§ **Excerto**
━━━━━━━━━━━━━━━━━━━━━━━━━━━━━━
Dez anos depois destes testemunhos, os “born free” (“nascidos livres”), nascidos já depois do fim do apartheid, crescem sem perspectivas de futuro. As coisas pioraram sobretudo nos chamados "anos Zuma", desde que este foi eleito em 2009, considera Kevin Bloom. O desemprego atinge particularmente os jovens e estes podem exprimir, através do voto, o seu descontentamento.
Para já, no entanto, Kevin Bloom não vislumbra um cenário de alternância política. “Estamos ainda a dez ou 15 anos de ver o tradicional apoiante do ANC, o trabalhador negro, encontrar uma alternativa credível a esse partido”, diz. A isso Nic Dawes acrescenta: “Na África do Sul, o voto é uma expressão de quem a pessoa é e de onde vem.” Tem sido esse o garante do poder do ANC num país onde a maioria da população é negra e resistiu ao apartheid. Mas também isso começa lentamente a mudar.
━━━━━━━━━━━━━━━━━━━━━━━━━━━━━━
§ **Dados recolhidos**
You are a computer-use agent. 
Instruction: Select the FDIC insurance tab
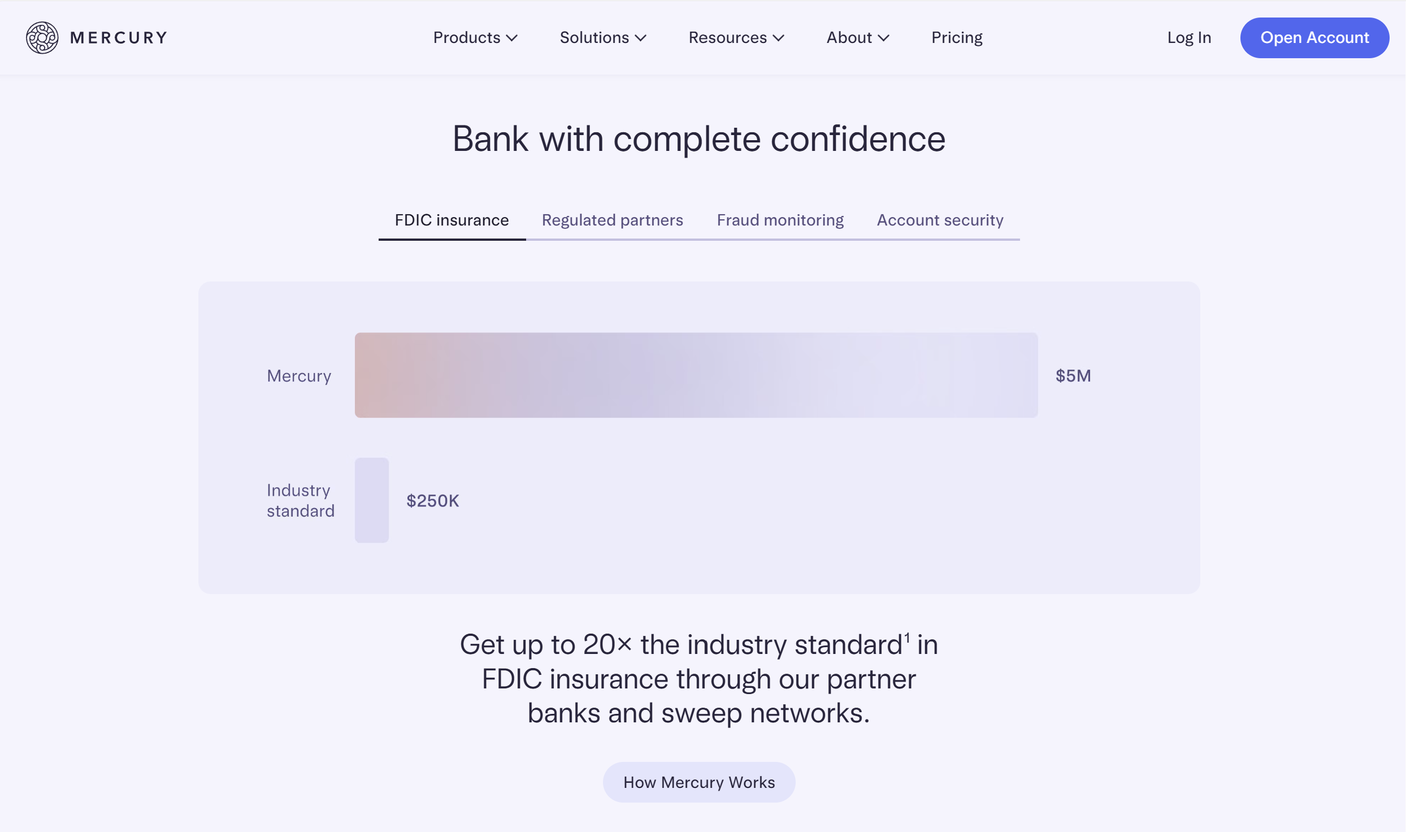click(452, 220)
━━━━━━━━━━━━━━━━━━━━━━━━━━━━━━
§ **Exercícios a resolver**
1/ No excerto sobre a política na África do Sul, a quantos anos se está, segundo Kevin Bloom, de o tradicional apoiante do ANC encontrar uma alternativa credível a esse partido?
2/ Prossiga o excerto sobre a política na África do Sul a partir da sua última frase.
A listagem provém de uma fonte distinta da do excerto.

§ **Respostas**
1/ A dez ou 15 anos.

2/
Em 2004, o ANC conquistou quase 70% dos votos. Em 2009, já com Zuma na liderança, desceu para 65%. E 2014 será o ano da mais dura campanha para o ANC desde 1994. A contestação ganhou voz, potenciada pelo descontentamento social e pelos acontecimentos de Marikana. Algumas alternativas ao ANC começam a desenhar-se.
Duas mulheres desafiam Zuma
Há duas mulheres a desafiar Zuma. A primeira: Mamphela Ramphele. A histórica activista do ANC é hoje uma voz de peso – independente e credível – contra a cultura da impunidade e do abuso de poder que cresce no movimento antes liderado por Nelson Mandela. Académica, empresária e ex-companheira do activista anti-apartheid assassinado na cadeia em 1977 Steve Biko, Mamphela Ramphele lançou um movimento político para disputar o poder ao ANC nas eleições do próximo ano e salvar “a grandeza da nação” em risco pelo “fracasso colossal da governação”. Tem o apoio do arcebispo Desmond Tutu, Nobel da Paz.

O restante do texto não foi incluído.